Значит, Мане пришлось мчаться на своем «шевроле» за город, виляя по узким, уставленным «кирпичами» и милицией дорогам; сам он был здоров как бык, но тоже регу­лярно ложился на обследования под давлением личного врача, силившегося любыми средствами оправдать свое существование («Зря вычистили евреев, что могут эти бла­тари с чистыми анкетами?» — ворчал Маня, теребя свой «ежик», и вспоминал, как сладко и легко жилось ему до того, как бросили его на укрепление Монастыря в величественном сером доме на Застарелой площади, где ласково–вкрадчивые и по–рабочему крепкие ру­копожатия в кабинетах и глухая тишина в коридорах, лишь иногда разрывает ее трепет бумаг: это, как испуганная лань, летит по ковровой дорожке референт на доклад к на­чальству).

Маня, Маня! Озорник Алекс приклеил ему эту кличку лишь потому, что ни густой «ежик», ни остатки татуировки, ни прямой, мужественный взгляд не могли скрыть его уди­вительно бабьего облика — баба это была, старая кисельная баба: повяжи ей вокруг «ежика» и почти отсутствующего подбородка оренбургский платок — и не отличить ее от старушенций, сидящих в любой деревне на скамейке у дома и глазеющих на проезжаю­щие автомобили.

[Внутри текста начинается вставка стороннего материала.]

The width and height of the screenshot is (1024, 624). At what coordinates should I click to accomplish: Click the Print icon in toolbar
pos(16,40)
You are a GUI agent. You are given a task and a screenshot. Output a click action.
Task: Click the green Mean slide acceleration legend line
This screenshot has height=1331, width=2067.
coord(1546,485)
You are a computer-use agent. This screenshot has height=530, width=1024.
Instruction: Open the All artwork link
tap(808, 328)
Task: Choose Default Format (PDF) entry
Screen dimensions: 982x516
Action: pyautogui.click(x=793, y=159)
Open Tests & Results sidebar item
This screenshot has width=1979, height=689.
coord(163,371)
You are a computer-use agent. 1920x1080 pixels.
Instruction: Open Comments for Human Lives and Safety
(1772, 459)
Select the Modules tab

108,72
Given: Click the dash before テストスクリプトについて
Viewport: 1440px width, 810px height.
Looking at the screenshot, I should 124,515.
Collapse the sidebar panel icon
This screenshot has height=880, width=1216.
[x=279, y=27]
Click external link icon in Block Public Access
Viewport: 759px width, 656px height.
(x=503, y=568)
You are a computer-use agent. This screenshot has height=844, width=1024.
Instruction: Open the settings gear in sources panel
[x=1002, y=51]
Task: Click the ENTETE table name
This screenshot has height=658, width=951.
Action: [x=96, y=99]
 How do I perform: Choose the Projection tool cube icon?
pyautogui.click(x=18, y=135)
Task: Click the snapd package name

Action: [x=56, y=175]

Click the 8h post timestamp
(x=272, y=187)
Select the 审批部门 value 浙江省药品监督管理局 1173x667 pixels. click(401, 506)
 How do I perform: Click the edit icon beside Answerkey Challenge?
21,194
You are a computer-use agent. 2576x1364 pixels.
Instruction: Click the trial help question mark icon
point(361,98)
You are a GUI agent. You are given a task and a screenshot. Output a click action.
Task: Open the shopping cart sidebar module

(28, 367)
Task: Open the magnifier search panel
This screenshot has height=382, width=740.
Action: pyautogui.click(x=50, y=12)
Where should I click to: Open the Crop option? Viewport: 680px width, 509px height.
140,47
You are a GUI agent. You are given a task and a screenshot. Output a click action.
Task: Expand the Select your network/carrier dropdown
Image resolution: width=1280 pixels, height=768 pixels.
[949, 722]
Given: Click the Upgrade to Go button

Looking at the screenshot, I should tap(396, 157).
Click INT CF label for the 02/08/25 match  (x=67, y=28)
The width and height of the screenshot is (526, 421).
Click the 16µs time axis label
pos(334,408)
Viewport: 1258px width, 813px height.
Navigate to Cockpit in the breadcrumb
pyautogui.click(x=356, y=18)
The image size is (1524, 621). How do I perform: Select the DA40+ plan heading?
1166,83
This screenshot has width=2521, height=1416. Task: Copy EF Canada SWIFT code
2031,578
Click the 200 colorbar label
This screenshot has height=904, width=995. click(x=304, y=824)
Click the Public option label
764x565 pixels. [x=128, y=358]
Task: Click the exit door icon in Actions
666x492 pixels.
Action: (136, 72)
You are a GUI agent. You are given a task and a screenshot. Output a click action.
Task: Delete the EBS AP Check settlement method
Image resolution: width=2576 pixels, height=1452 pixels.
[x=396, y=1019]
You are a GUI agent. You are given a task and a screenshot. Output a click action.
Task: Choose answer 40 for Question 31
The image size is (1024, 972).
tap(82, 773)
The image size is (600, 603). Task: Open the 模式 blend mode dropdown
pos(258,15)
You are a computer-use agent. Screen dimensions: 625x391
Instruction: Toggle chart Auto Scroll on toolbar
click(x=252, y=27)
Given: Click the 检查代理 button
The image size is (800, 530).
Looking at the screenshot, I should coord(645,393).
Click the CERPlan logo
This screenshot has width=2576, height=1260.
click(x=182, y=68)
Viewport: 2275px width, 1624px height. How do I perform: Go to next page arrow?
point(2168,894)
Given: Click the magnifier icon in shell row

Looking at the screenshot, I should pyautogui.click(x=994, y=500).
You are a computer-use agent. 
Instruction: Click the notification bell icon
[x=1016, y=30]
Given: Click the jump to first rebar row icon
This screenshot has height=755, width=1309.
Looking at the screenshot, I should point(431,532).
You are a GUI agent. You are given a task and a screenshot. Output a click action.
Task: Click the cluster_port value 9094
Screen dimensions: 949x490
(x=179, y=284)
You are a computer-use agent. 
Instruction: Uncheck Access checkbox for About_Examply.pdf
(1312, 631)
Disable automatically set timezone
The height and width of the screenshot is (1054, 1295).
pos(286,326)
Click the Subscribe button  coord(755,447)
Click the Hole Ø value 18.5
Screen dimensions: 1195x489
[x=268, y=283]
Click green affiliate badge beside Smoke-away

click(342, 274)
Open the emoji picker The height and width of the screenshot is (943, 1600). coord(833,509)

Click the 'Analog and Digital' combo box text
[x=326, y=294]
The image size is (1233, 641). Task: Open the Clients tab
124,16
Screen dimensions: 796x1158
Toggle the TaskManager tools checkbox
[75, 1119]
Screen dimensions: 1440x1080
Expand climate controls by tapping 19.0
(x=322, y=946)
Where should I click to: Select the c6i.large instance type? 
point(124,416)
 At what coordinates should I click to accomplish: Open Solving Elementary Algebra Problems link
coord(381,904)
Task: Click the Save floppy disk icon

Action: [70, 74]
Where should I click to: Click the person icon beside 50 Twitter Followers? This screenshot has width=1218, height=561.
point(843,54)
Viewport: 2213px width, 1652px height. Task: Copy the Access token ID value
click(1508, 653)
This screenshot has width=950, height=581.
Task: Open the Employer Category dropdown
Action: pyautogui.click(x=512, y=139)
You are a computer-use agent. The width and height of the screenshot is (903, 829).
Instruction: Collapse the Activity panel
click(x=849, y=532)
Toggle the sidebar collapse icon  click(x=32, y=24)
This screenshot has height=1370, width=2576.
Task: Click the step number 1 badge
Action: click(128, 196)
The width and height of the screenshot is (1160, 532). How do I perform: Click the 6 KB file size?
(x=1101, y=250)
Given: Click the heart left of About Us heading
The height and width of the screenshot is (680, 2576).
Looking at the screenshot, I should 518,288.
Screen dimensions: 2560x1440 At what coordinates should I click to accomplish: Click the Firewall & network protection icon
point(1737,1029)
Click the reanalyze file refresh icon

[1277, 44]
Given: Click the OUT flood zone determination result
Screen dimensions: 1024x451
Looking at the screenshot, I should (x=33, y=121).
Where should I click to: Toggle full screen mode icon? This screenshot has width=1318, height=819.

Знатоки относили Маню к разряду трудных шефов. Если его предшественник Бобер подписывал любой документ легко и не читая (взбучки за глупости и ошибки он давал страшные, устраивал настоящее аутодафе, говорили, однажды проломил кулаком стол, некоторых даже выносили в глубоком и искреннем обмороке, поэтому все бумаги готови­лись тщательно и с учетом его твердого стиля), то Маня прочитывал все от начала до конца, вгрызаясь в каждое слово и даже пунктуацию (!), и, прежде чем поставить свою закорючку (некий глубокомысленный вензель, разработанный им еще во время трудов на тракторном заводе), правил и правил разными карандашами, рассыпал весь документ на части и собирал воедино совершенно в другой последовательности, приказывал все пе­репечатать, снова все перечитывал, иногда приходил в ярость от бестолковости испол­нителя, но чаще всего оставался доволен своею работой.

Бобер лишь в редких случаях удостаивал документ своей резолюции (обычно с его слов это делал помощник: хитер был Бобер, не любил оставлять следов и, если дело разлезалось по швам, всегда снимал стружку с помощника, якобы исказившего его муд­рейшие распоряжения), Маня же из–за любви к печатному слову и привязанности к мек­ленбургской словесности (на самой последней работе в Доме он занимался идеологией, защитил кандидатскую о Принципах и считал себя виртуозом пера) не резолюции писал, а целые эссе, писал со страстью и душой, иногда даже на отдельных страницах, пока, наконец, мудрый Челюсть, охраняя репутацию шефа (и свою тоже), не убедил его уме­рить пыл и ограничиться такими содержательными формулировками, как «Пр. перегово­рить» или «Обсудим».

Но от правок Маню отучить не удалось: при виде любого текста зажигались хищны­ми искрами его прямодушные глаза, мятое лицо розовело от предстоящего наслаждения, он долго выбирал по цвету, по длине, по внешнему виду, по марке ручку или карандаш — они лежали и стояли на мраморном письменном приборе в загадочном беспорядке — и впивался в документ с ретивостью изголодавшегося бульдога, сжимал скулы, играл жел­ваками и превращался на миг в мужчину — пух и перья летели в разные стороны, словно пес раздирал на части лебяжью перину.